The age leading up to the Renaissance in Europe
may not have been so dark after all, say modern historians, debunking the view
that dubbed the Middle Ages a time of illiteracy and barbarianism. In a recent
report from Stephanie Pappas and Live Science in Scientific American
(March 5, 2013)
, a recent carbon dating analysis of a medieval mummy head
reveals advanced scientific pursuits. The specimen dates back to the 1200s and
is now seen as the oldest known European anatomical preparation.
 

The state-of-the-art process leads researchers to believe
that doctors were likely to have practiced the techniques repeatedly. “The
veins and arteries are filled with a mixture of beeswax, lime, and cinnabar
mercury. This would have helped preserve the body as well as give the
circulatory system some color, as cinnabar mercury has a red tint,” notes study
researcher Philippe Charlier, a physician and forensic scientist at University
Hospital R. Poincare in France.

==================================================

### REQUIREMENT 1
From the passage on the medieval mummy head, list every substance named as part of the mixture that fills the veins and arteries.
### REQUIREMENT 2
Summarize the passage on the medieval mummy head in two sentences.

### MATERIAL SHOWN
==================================================

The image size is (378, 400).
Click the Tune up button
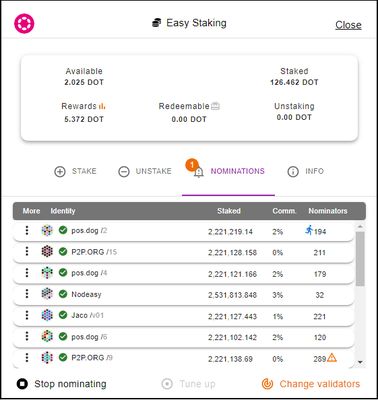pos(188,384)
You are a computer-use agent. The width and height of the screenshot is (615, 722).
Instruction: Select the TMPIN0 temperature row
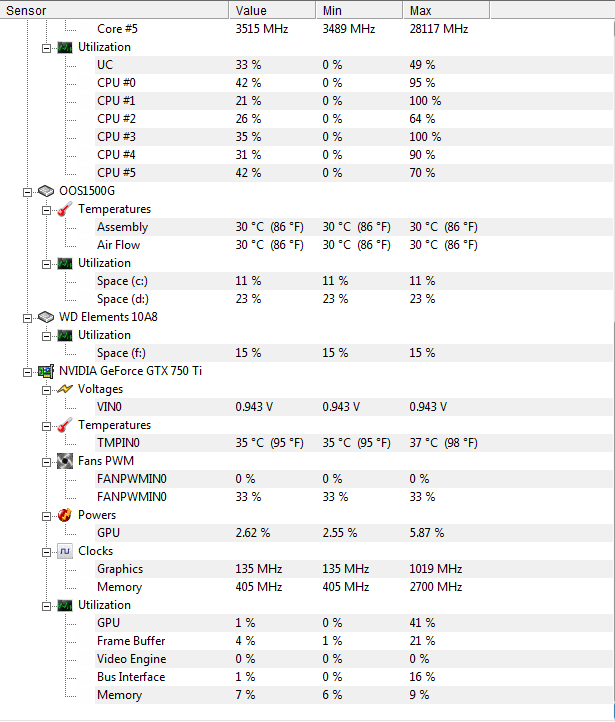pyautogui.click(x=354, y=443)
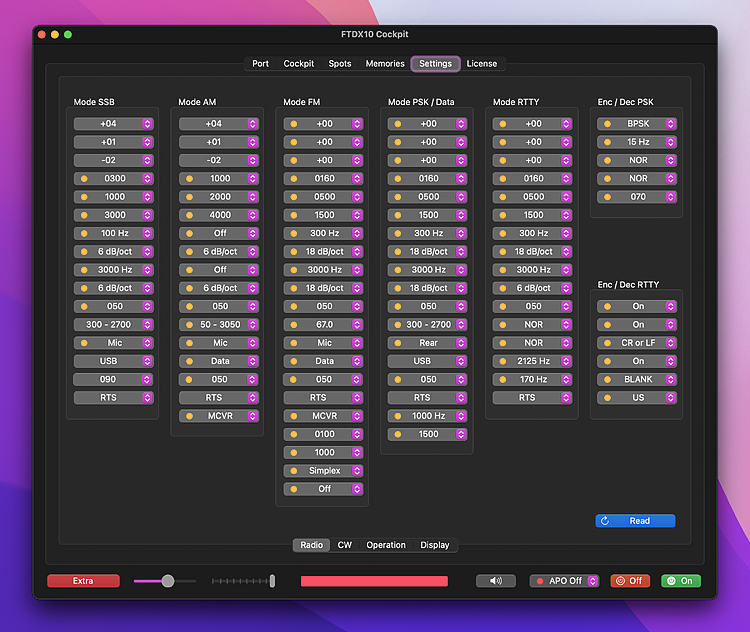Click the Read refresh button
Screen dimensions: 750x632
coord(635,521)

==================================================

### TASK RESULT 1
Beeswax, lime, and cinnabar mercury.

### TASK RESULT 2
Modern historians argue that the Middle Ages may not have been so dark, and a carbon dating analysis of a medieval mummy head from the 1200s, now seen as the oldest known European anatomical preparation, reveals advanced scientific pursuits. Its veins and arteries are filled with a mixture of beeswax, lime, and cinnabar mercury that would have helped preserve the body and color the circulatory system, which leads researchers to believe doctors likely practiced the techniques repeatedly.